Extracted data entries
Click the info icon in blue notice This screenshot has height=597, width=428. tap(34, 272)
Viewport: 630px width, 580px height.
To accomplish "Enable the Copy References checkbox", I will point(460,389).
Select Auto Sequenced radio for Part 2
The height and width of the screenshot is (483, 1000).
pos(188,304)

**TASK REQUIREMENTS**
Above are some records; repeat all of them exactly.

**RESULT BELOW**
Click the info icon in blue notice This screenshot has height=597, width=428. tap(34, 272)
Viewport: 630px width, 580px height.
To accomplish "Enable the Copy References checkbox", I will point(460,389).
Select Auto Sequenced radio for Part 2
The height and width of the screenshot is (483, 1000).
pos(188,304)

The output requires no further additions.